Top of SOURCE PASSAGE

I just want to avoid spending weeks setting up a build of Linux, then realizing that I should change to a different one.
All the distros share the same components, mostly. Only very specific bits, like the package manager and some minor tools, are specific to each distribution.

All of them share the same kernel except for a few -usually minor- patches. All of then use the basic gnu tools and the gnu toolchain. Most distros (and all the mainstream ones) will be able to run the same stuff, however it's true that the official selection of packages can vary. However, it's always possible to roll your own package from source if something doesn't exist for your distribution of choice.

Being that said, some distros might suit you better for a given purpose, if only for the sake of having to spend less time installing, finding and configuring your software. But, unless you are tryly doing something very specific, I wouldn't worry about that too much.

When people speak about distros that are specific for music, they often mean kernels patched for real time, jack as the default sound system, and maybe some preconfigured pieces of software like wineasio, which you definitely don't need nor want just to edit scored. Those are modelled for real time music recording, the kind of thing that you do on a music studio where you really need real time mixing and an instant response and feedback from your hardware.

Bottom of SOURCE PASSAGE
Top of PROVIDED DATA

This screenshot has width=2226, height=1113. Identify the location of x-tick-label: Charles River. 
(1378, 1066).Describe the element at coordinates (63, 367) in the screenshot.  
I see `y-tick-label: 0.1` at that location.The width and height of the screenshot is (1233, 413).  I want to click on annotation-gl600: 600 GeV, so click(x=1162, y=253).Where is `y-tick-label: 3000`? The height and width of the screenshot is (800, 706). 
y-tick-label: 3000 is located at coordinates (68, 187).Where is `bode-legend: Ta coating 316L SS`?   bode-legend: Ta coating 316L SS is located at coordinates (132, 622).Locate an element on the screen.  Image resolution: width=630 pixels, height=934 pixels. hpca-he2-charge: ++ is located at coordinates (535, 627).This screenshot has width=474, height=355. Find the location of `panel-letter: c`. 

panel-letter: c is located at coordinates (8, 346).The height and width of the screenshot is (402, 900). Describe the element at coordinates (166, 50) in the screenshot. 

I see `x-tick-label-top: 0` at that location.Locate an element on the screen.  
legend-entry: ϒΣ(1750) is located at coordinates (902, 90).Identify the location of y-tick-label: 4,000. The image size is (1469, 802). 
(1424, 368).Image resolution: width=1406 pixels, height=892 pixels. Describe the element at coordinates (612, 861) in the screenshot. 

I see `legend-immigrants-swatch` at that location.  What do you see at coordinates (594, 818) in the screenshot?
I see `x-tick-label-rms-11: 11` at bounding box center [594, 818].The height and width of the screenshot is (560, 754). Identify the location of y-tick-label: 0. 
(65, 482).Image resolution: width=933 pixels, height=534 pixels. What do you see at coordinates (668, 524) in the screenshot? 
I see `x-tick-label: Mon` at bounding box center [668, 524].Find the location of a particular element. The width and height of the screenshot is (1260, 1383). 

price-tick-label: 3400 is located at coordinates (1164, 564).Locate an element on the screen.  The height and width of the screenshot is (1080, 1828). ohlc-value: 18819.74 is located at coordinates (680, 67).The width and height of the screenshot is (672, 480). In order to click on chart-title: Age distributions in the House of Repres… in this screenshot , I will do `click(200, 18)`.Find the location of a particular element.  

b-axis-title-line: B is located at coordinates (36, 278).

Bottom of PROVIDED DATA

** REQUIRED ACTION A **
Repeat the text on Linux distributions from "I just want" up to and including "to each distribution.".
** REQUIRED ACTION B **
Using the text on Linux distributions, explain in one to three sentences why some distros might suit a person better for a given purpose.
** REQUIRED ACTION C **
Answer these questions from the text on Linux distributions:
(i) Which parts are specific to each distribution?
(ii) Besides the kernel, what do all of the distros use?
(iii) What is the default sound system in distros meant for music?

** EXERCISE OUTPUT A **
I just want to avoid spending weeks setting up a build of Linux, then realizing that I should change to a different one.
All the distros share the same components, mostly. Only very specific bits, like the package manager and some minor tools, are specific to each distribution.

** EXERCISE OUTPUT B **
Some distros could mean spending less time installing, finding and configuring the software a person needs.

** EXERCISE OUTPUT C **
(i) The package manager and some minor tools.
(ii) The basic GNU tools and the GNU toolchain.
(iii) Jack.